To mark the end of Scripted Reality: The Life and Art of Television, Museo Jumex presents a one-day conference and events that explore the work of artists in the exhibition. Television and contemporary art have developed in tandem since the mid-20th century as part of our media culture. Through discussion, screenings and activations, these events bring together international voices reflecting on the role TV and the mass-media plays in their practices in order to cross the lines between reality and fiction.
Cine Tonalá / 11AM - 3PM
Artists: François Bucher, Asli Çavuşoğlu, Yoshua Okón and Bruce Yonemoto.
Screenings of works from the exhibition, introduced by Curator Kit Hammonds.
Museo Jumex / 5PM - 6PM
Guided tour of the exhibition with Kit Hammonds, with a live activation Derrick Adams’s work Fabrication Station #5 (2016).
Asli Çavuşoğlu (Turkey, 1982) is a multi-disciplinary artist with a background in cinema and television. Her work stems from experimental narrative exercises that analyze mechanisms of erasure, repetition and replication. Cavuşoğlu’s often anthropological perspective considers the ways in which objects, people and practices become insignificant or are glorified. In Murder in Three Acts Cavuşoğlu utilizes the modus operandi and parlance of forensic television dramas to deconstruct mythologies that surrounds the art world. Through the comparison of these two vastly different fields she seeks to underline the construction and legitimization of narrative through expertise.
Asli Çavuşoğlu has exhibited at the Delfina Foundation in London, the PAC Milan, KADIST Art Foundation in Paris and the Institute of Contemporary Arts in London; as well as been commissioned by The Moving Museum in Istanbul and Frieze Projects in London, among others. In 2012 she was awarded the FullART Prize and has participated in residencies around the globe.
Bruce Yonemoto (USA, 1949) is a video and digital media installation artist, educator, writer and curator, whose work examines the effects of mass media on our perceptions of identity, and the ways in which melodramas, TV commercials, and even electronic metatext is used to manipulate audiences.
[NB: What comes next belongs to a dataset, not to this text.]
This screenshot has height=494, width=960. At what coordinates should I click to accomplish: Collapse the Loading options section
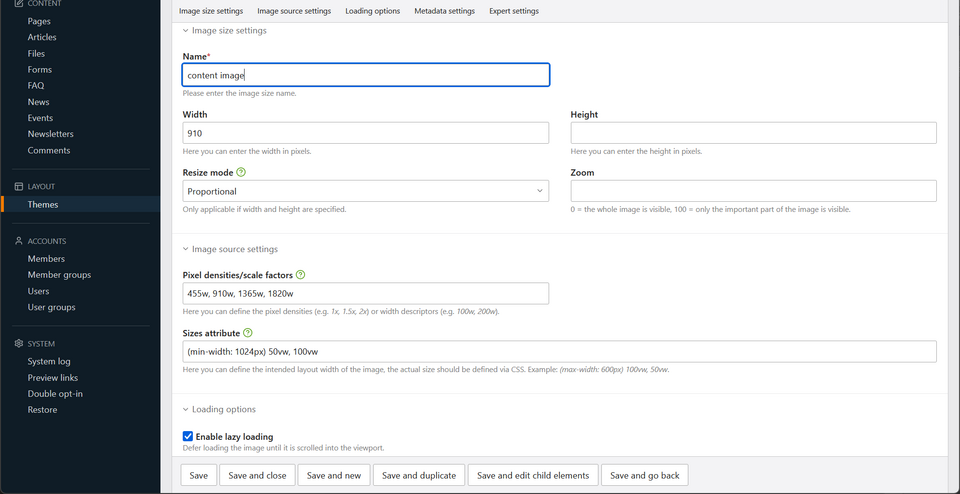click(185, 409)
In Before I Close My Eyes, Yonemoto focuses on three contemporary Vietnamese men who are both acting and reacting as they encounter the newsreel footage of a Buddhist monk self-immolating for the first time. By re-appropriating the mental breakdown scene in Bergman’s 1966 film Persona, the work creates a new social and political framework that critiques control of information and analyzes how imagery loses its power through mediated repetition.
Bruce Yonemoto has been honored with grants and awards from the National Endowment for the Arts, The Rockefeller Foundation, etc. and his work has been featured in both solo and group exhibitions at the ICC Tokyo, ICA Philadelphia, the Generali Foundation, and Getty Research Center among others.
François Bucher (Colombia, 1972). His work and research spans a range of interests and media, focusing—for a certain period in his career—primarily on issues related to the ethical and aesthetic problems of cinema, television and montage in general. More recently his explorations as an artist and writer have turned towards questions about the image in the inter dimensional field. For Television (an Address), Bucher produced a series of Live events with various public figures in which subjective, critical and at times satirical commentary acted as counterpoint to that portrayed on screen. Bucher began the project as a means to address the “ideological apparatus” of TV in the wake of 9/11.
François Bucher has participated in exhibitions at the Haus der Kulturen der Welt, Tate Britain, Whitney Museum ISP, Museo Reina Sofia and the MCA Chicago among others, as well as in the Venice Biennale and Documenta. Bucher has also been the recipient of The New York City Media Arts Grant awarded by The Jerome Foundation and the Werkleitz Award.
Yoshua Okón (Mexico, 1970) creates near-sociological experiments executed for the camera, blending staged situations with improvisation and a documentary style. His performances, video installations, objects and more blur the lines between documentary, reality and fiction questioning truth, selfhood and morality. Okon’s New Decor was filmed in a Los Angeles furniture store, where customer were invited to play out their own telenovelas using the existing shop displays. The turning of the camera onto these people turns them into characters, thus blurring the line between reality and fantasy.
Yoshua Okón has participated in solo exhibitions at MUAC (Museo Universitario de Arte Contemporáneo), Museo Amparo, Hammer Museum and Städtische Kunsthalle, among others. He has also been included in group exhibitions at MoMA PS1, the New Museum, the Palais des Beaux Arts; as well as Manifesta 11, the Istanbul Biennale, the Gwangju Biennale, etc.